Publicly, Wells Fargo officials have espoused the value that they place on ethical conduct. It seems that, in reality, employees were regularly expected to force “unneeded and unwanted” products on customers to satisfy sales goals.

But, Why?

I’ve had the good fortune to work with many clients in my career. I’ve had the opportunity to interact with thousands of employees, leaders and customers working to understand the cultures that exist in their organizations, and how those cultures drive behavior.

In every instance, the systems and processes that are in place become tangible mechanisms for showing people what is truly valued and to reward (or punish) certain behaviors. Compensation is one such process that subtly (or not so subtly) informs people as to what’s truly valued. And, at its core, this isn’t necessarily a bad thing.

Unfortunately, as variable compensation plans afford high-performers an opportunity to maximize their income, they can also come with many unintended consequences. From lawyers who paid their client billables, to the product sales reps who work in cahoots with buyers to shift the timing of purchases to help each hit their bonuses, these compensation models can be a driving force for behavior if not designed with extreme care.

It’s clear from this story that compensation models can make an organization’s core values pretty much meaningless, if not laughable.

When push comes to shove, employees will learn to stack the deck in their favor in order to maximize their personal gain. If processes are broken, they find workarounds to help them accomplish their sales goals despite the existing rules and constraints. But there are a couple of huge differences between learning how to navigate the system and what seems to have happened at Wells Fargo.
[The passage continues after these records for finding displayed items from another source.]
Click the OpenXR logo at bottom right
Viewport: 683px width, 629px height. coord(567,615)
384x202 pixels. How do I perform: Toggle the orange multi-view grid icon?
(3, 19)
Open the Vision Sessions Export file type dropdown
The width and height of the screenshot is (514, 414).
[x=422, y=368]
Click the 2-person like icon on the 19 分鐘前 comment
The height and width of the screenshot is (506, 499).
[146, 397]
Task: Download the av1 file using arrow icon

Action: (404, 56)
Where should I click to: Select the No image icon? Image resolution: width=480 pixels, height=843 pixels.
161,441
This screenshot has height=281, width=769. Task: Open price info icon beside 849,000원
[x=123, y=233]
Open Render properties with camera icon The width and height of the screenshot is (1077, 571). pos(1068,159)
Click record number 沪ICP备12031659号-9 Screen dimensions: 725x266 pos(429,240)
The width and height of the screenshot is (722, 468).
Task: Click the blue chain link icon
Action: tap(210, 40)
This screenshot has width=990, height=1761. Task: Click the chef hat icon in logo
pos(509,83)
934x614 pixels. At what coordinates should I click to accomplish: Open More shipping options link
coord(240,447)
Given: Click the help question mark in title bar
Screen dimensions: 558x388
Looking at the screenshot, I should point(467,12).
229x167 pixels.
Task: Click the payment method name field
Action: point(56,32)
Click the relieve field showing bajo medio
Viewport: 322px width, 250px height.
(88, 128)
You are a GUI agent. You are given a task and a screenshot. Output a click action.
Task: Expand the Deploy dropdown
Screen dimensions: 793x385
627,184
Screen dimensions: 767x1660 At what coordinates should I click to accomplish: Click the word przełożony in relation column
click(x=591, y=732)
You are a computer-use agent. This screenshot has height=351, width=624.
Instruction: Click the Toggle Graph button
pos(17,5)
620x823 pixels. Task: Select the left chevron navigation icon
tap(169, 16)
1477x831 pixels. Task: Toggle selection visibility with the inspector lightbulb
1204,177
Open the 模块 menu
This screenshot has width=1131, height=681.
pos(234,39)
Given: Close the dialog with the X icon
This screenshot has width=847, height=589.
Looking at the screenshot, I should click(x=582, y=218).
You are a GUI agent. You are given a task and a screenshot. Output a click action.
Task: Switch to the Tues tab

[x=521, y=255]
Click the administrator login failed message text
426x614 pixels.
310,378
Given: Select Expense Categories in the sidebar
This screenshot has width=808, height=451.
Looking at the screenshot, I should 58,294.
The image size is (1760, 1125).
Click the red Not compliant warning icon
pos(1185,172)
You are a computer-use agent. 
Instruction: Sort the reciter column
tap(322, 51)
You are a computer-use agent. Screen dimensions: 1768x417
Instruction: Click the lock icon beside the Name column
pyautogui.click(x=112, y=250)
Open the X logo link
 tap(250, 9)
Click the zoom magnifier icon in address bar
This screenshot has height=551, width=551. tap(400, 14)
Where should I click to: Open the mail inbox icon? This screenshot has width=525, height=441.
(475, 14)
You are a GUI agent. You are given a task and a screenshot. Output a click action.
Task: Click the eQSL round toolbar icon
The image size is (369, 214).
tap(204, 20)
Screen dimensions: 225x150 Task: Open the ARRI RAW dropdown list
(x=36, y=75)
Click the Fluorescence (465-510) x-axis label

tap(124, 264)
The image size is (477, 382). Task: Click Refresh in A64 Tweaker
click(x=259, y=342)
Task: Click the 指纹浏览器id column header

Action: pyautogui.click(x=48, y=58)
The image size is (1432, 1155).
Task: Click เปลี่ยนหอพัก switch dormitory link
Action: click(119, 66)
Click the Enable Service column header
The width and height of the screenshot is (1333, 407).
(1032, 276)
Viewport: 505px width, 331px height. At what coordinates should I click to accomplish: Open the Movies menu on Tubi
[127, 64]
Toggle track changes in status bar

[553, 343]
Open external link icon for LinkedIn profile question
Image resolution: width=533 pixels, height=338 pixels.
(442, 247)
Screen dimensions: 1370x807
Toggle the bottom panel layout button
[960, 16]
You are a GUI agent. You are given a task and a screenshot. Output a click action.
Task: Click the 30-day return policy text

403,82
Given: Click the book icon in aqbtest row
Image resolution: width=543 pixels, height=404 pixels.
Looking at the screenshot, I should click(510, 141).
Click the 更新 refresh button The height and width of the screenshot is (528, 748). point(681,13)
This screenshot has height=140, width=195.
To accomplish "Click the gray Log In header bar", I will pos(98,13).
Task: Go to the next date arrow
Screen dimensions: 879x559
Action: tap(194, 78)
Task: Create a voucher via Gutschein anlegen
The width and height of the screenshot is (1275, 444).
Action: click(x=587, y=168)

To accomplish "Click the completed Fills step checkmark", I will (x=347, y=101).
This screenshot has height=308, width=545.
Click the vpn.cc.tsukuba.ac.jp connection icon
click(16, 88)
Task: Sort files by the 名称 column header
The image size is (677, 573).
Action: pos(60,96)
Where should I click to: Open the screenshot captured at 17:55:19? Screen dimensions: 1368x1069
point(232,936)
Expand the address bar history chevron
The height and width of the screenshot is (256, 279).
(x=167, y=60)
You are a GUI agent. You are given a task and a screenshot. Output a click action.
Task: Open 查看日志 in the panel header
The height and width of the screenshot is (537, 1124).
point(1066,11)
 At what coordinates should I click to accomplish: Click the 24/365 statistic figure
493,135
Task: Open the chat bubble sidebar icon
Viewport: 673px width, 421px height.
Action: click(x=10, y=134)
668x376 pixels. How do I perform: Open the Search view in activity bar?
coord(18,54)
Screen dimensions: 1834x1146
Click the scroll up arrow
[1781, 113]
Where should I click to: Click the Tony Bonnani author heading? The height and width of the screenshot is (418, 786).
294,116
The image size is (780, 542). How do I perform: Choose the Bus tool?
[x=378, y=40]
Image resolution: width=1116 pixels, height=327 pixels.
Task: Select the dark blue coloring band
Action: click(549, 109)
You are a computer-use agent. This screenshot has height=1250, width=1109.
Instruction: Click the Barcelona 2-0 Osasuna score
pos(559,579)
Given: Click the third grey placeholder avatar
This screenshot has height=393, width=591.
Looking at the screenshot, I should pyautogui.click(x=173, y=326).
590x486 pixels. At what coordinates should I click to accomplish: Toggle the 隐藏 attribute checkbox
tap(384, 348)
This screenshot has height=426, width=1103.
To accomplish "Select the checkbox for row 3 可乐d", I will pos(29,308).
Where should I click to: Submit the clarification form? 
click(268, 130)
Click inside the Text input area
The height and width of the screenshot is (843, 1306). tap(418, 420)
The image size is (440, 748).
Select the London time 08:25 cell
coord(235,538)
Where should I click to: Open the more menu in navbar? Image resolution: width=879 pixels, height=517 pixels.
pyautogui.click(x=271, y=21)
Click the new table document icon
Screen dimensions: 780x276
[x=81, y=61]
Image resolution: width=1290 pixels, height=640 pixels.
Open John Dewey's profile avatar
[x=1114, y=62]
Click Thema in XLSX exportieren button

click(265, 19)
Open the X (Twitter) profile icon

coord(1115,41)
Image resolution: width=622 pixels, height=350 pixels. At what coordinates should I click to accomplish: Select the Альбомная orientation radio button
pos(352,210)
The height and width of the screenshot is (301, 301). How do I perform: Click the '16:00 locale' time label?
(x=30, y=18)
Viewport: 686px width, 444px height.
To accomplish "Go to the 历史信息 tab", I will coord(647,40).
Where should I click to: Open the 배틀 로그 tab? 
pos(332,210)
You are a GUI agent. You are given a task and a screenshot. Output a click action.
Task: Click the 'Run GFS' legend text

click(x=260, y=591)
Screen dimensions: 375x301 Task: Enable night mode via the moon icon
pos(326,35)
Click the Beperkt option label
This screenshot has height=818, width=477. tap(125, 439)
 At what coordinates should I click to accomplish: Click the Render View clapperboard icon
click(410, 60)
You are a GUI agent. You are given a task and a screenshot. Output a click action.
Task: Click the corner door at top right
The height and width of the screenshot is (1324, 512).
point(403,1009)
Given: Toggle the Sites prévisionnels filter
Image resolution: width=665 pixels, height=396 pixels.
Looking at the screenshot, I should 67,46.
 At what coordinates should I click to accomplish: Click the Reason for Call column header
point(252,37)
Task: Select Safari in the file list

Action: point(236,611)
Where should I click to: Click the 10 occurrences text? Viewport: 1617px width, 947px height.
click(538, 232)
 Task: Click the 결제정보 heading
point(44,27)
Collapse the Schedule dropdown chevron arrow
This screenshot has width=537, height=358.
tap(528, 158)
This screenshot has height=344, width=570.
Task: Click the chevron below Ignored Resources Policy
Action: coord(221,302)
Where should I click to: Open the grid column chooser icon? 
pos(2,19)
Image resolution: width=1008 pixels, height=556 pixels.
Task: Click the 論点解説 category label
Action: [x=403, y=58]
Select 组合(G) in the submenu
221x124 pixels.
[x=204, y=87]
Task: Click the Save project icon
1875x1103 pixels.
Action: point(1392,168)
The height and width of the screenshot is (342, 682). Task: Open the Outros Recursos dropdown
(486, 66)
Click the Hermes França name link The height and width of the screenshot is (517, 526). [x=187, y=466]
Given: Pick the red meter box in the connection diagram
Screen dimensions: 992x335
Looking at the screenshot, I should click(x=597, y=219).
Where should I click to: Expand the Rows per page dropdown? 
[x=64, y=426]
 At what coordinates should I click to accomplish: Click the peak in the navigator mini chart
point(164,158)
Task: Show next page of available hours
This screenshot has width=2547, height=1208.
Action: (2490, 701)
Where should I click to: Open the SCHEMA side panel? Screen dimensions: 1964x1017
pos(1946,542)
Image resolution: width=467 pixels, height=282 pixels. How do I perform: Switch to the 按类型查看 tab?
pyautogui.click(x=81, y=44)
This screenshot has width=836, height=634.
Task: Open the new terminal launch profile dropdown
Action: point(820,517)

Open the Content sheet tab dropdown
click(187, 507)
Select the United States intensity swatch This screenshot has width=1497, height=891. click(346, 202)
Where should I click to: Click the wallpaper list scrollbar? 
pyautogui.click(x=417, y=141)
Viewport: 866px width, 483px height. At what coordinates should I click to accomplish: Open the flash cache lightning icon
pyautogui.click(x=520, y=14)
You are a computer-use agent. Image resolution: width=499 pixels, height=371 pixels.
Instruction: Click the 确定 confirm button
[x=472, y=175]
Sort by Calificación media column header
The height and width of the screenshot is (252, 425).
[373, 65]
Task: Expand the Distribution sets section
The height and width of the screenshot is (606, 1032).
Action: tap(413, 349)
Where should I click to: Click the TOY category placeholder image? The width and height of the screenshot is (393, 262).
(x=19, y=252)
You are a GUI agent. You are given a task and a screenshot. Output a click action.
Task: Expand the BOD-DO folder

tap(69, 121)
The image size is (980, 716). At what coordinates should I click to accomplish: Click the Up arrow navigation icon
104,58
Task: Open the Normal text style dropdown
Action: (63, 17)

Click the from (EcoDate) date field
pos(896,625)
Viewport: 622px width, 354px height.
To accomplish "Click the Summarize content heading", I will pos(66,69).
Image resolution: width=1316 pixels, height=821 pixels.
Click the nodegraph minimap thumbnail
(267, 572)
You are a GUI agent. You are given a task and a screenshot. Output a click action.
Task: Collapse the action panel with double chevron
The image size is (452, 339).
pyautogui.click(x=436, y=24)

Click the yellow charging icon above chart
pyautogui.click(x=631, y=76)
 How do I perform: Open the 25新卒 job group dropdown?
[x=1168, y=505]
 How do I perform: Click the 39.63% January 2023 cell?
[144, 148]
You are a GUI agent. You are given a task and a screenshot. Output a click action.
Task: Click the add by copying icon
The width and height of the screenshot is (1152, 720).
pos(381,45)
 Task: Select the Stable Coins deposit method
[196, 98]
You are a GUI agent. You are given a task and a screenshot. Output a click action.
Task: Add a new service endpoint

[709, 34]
First, the overwhelming majority of people learn to “hack the system” within the ethical boundaries and rules of their bonus plans. Second, when people do leap from working within the system to behaving unethically, it is often limited to a small number of folks. In this situation, leaders at Wells Fargo, who were each highly compensated themselves for hitting performance targets, seemed to actively create a set of norms of behavior. These norms not only accepted unethical behavior but may have even found ways to coach and reinforce it.

It wouldn’t be surprising if people within Wells Fargo even began to rationalize their collective behavior over time in order to further reinforce that what they were doing was the right thing to do.

In a society that has evolved to be highly individualistic and in a work environment that rewards short-term results over the long-term performance, what should we expect? The average American hourly wage has stayed stagnant at best for the past 3 decades, and many people find themselves in a position where variable bonuses are not an extra reward, but necessary to support their lifestyle. When those bonuses are threatened, is it all that surprising that some people will find ways to do anything in their power to succeed?

This week, CEO John Stumpf has publicly blamed bad employees—not leadership—for these behaviors. “The 1% that did it wrong, who we fired, terminated, in no way reflects our culture nor reflects the great work the other vast majority of the people do,” he said. “That’s a false narrative.” At the same time, the bank announced that it would eliminate product sales goals by 2017 in an effort to begin to change the way they incentivize employee behavior.

It’s an undeniable fact is that the culture of an organization has a profound effect on shaping the behavior of its members. And as we’ve seen over the past two weeks with Wells Fargo, ignoring this reality can be disastrous.

Wells Fargo is at a crossroads. With a market cap of $236.9 billion, $185 million only represents only about 3% of the bank’s second-quarter profits. The financial cost may be pocket change, but the bank has also lost the trust of its stakeholders. It remains to be seen how deeply they will dig into their culture to make the changes needed to win back that trust.